Activity → Print the lines below word for word, beginning with the first and ending with the line that holds "Task: Click the", and skip every picture.

-- Data in this exercise follows --

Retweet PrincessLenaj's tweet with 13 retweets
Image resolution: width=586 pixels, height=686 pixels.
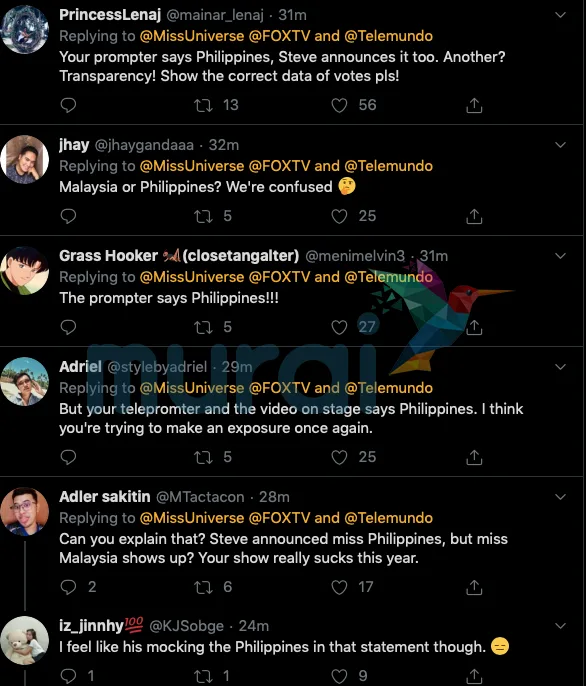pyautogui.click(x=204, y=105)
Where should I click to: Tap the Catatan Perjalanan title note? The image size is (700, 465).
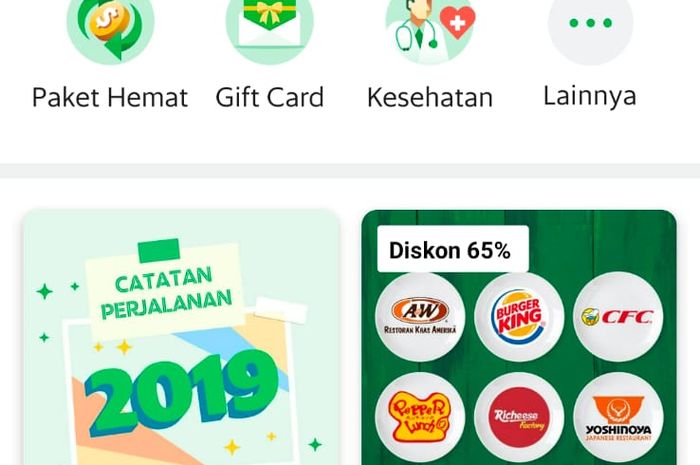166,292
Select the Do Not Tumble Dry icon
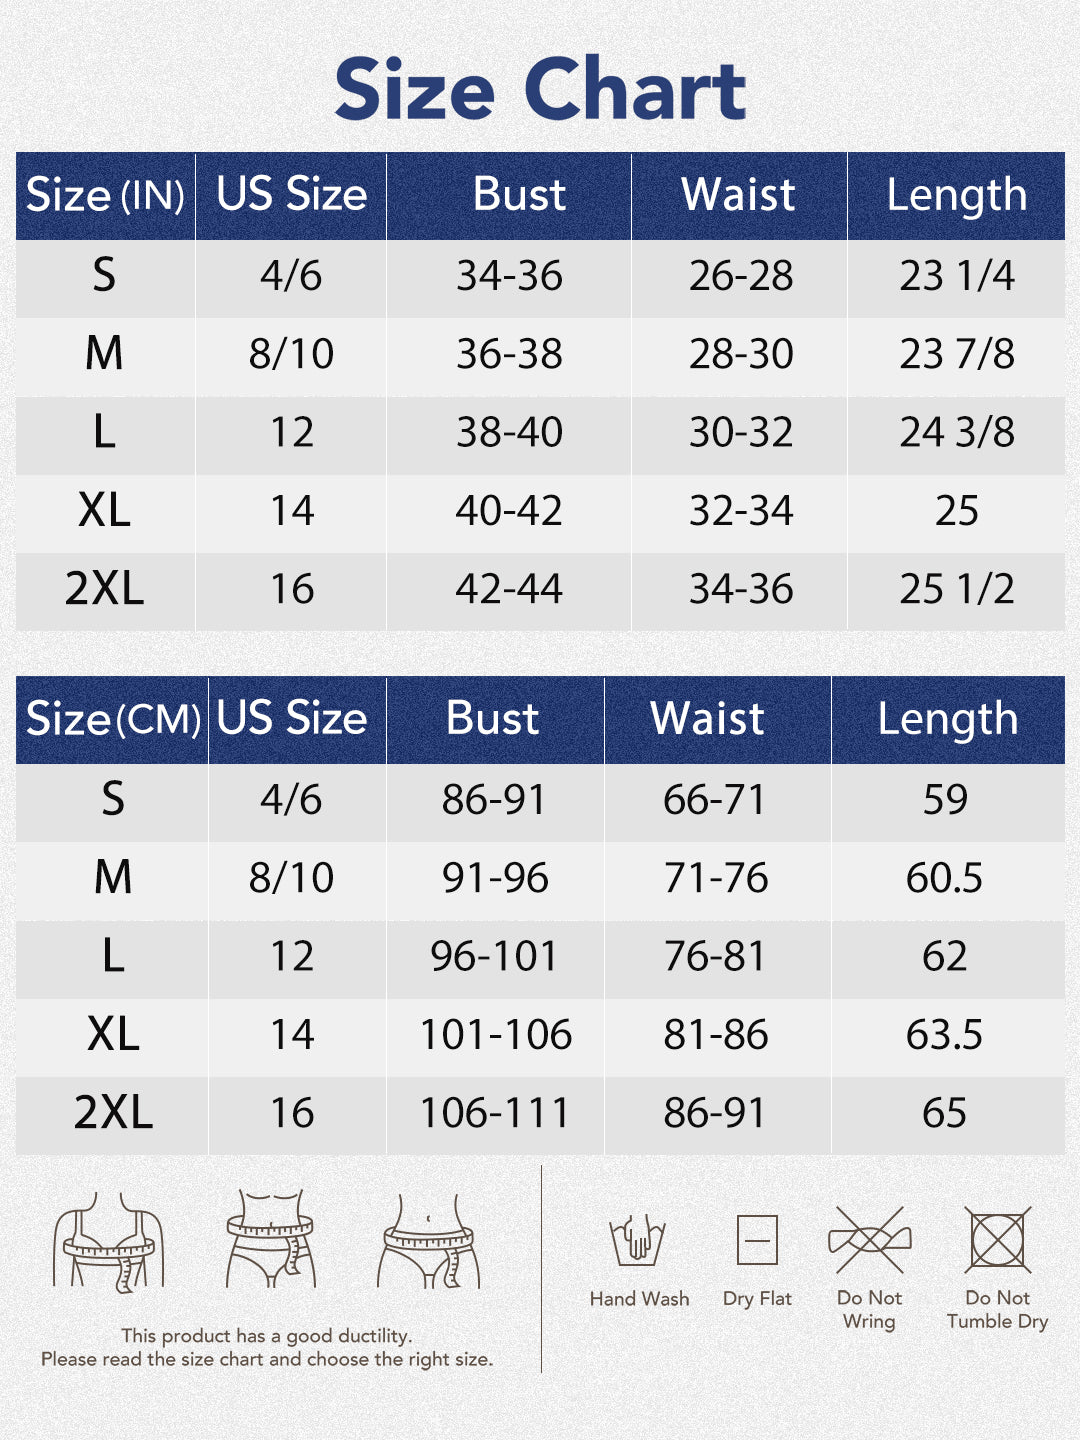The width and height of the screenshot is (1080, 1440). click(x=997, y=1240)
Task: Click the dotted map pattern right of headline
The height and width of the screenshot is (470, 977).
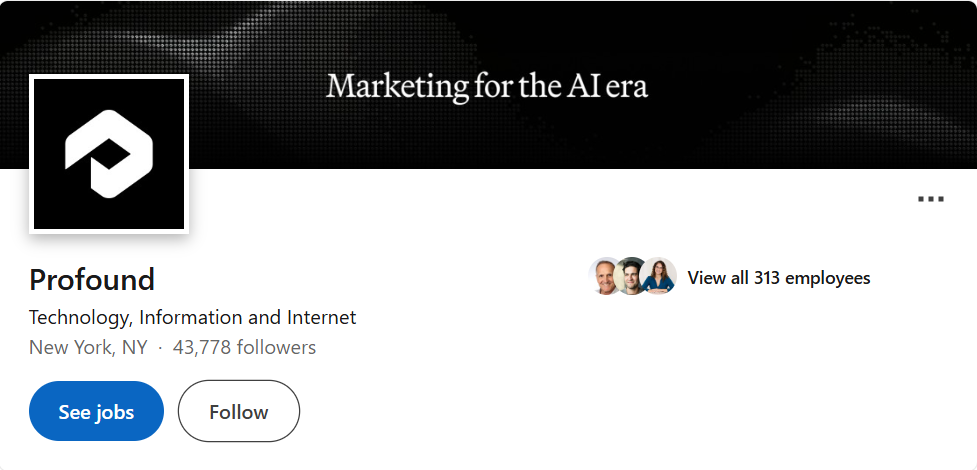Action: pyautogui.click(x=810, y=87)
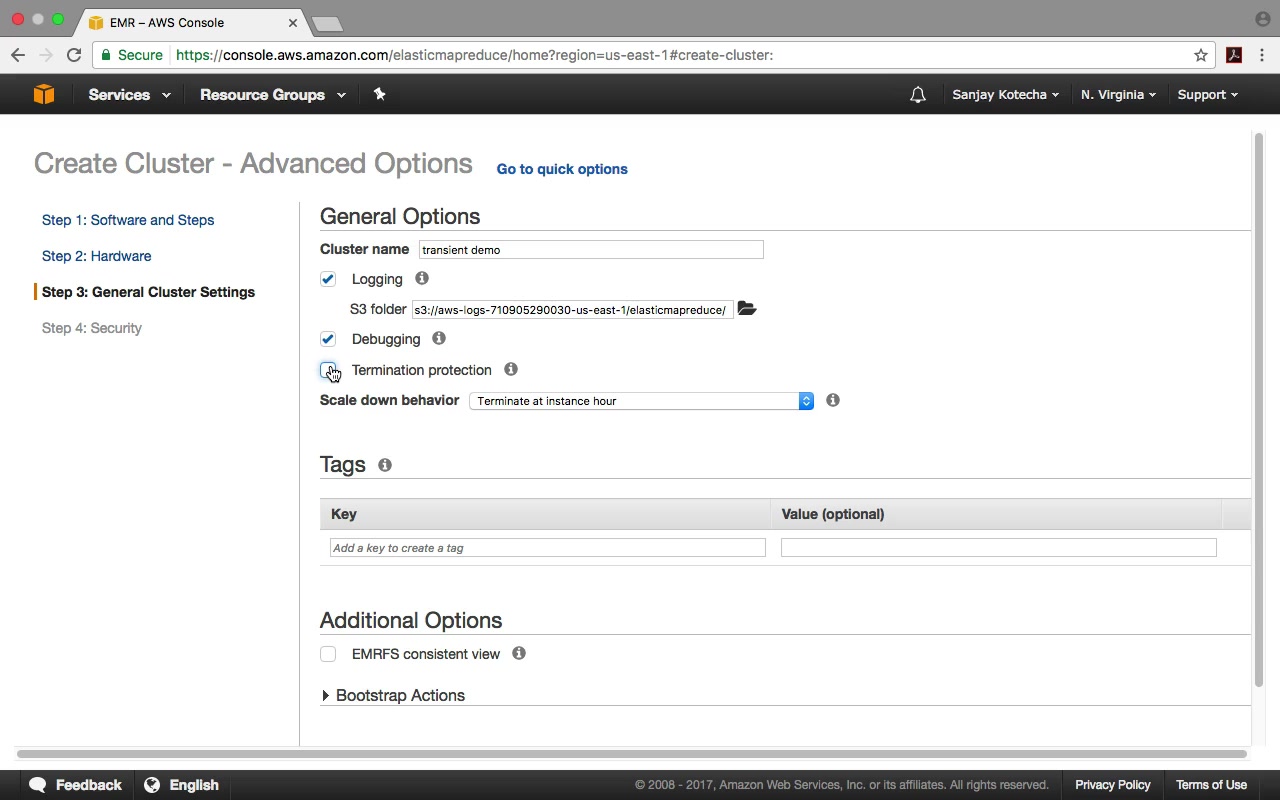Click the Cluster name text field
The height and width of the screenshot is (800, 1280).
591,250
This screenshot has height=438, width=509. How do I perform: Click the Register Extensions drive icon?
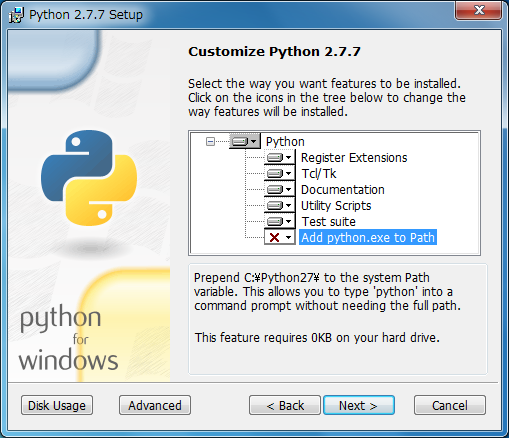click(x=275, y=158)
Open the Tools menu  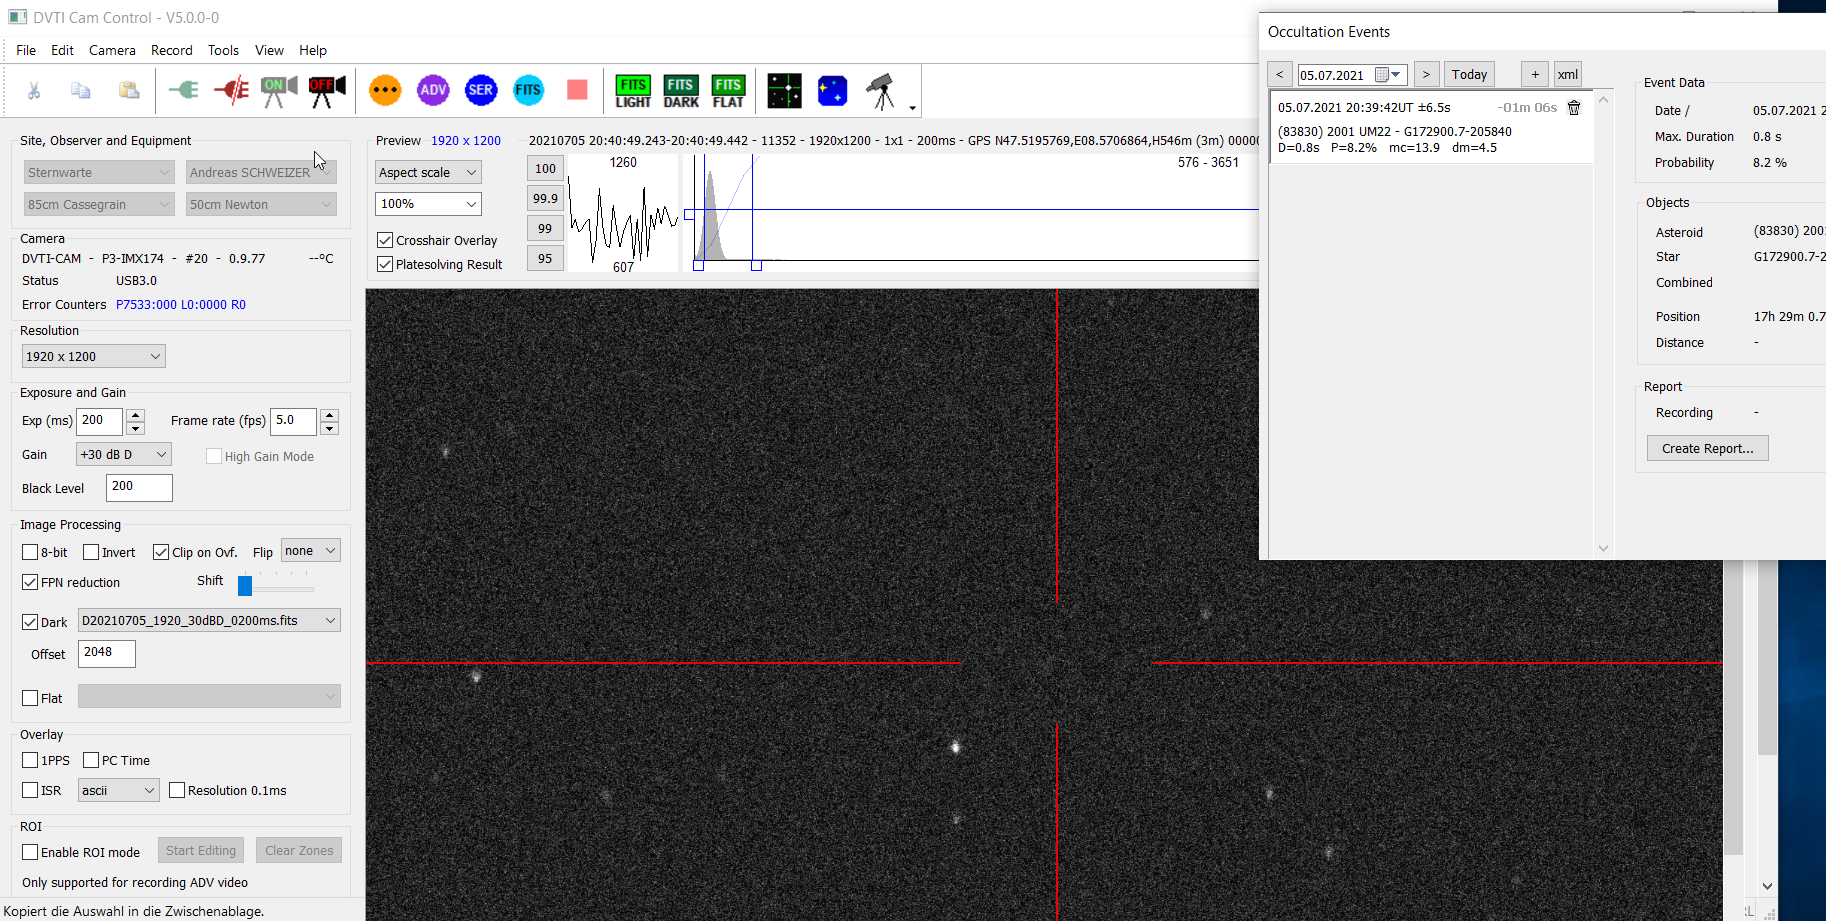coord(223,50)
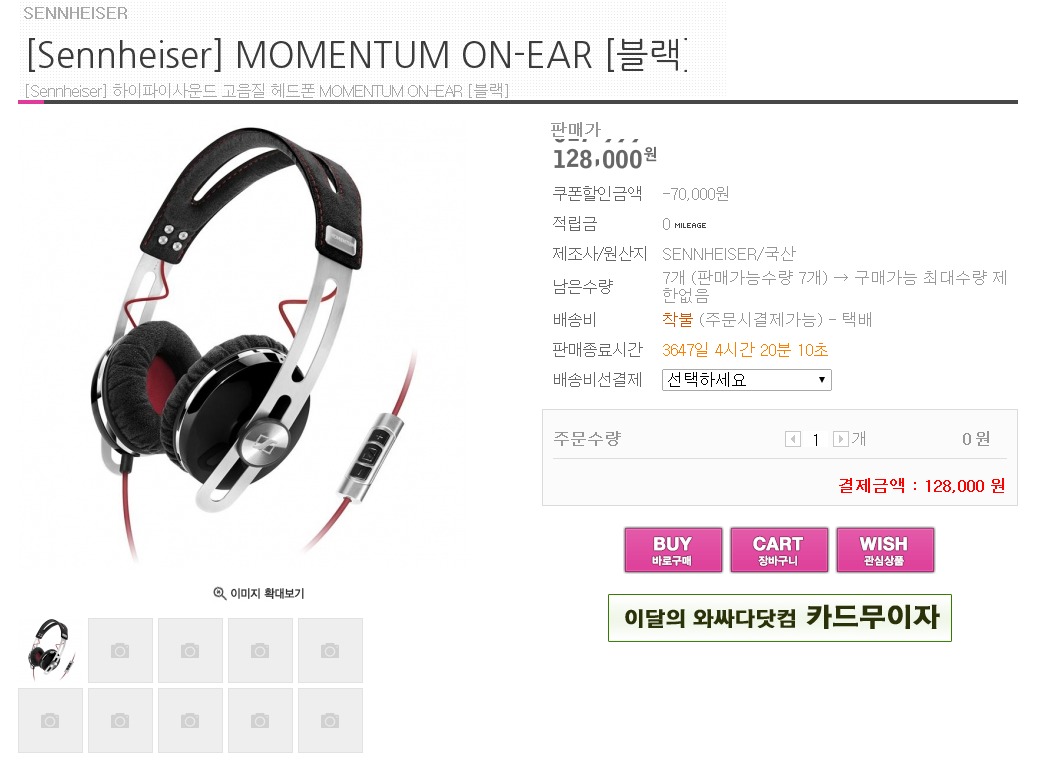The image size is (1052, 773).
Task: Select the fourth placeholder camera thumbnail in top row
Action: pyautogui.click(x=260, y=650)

-- Data in this exercise concluded --

Answer section →
Retweet PrincessLenaj's tweet with 13 retweets
Image resolution: width=586 pixels, height=686 pixels.
pyautogui.click(x=204, y=105)
Where should I click to: Tap the Catatan Perjalanan title note? The image size is (700, 465).
166,292
Select the Do Not Tumble Dry icon
The width and height of the screenshot is (1080, 1440). click(x=997, y=1240)
Task: Click the dotted map pattern right of headline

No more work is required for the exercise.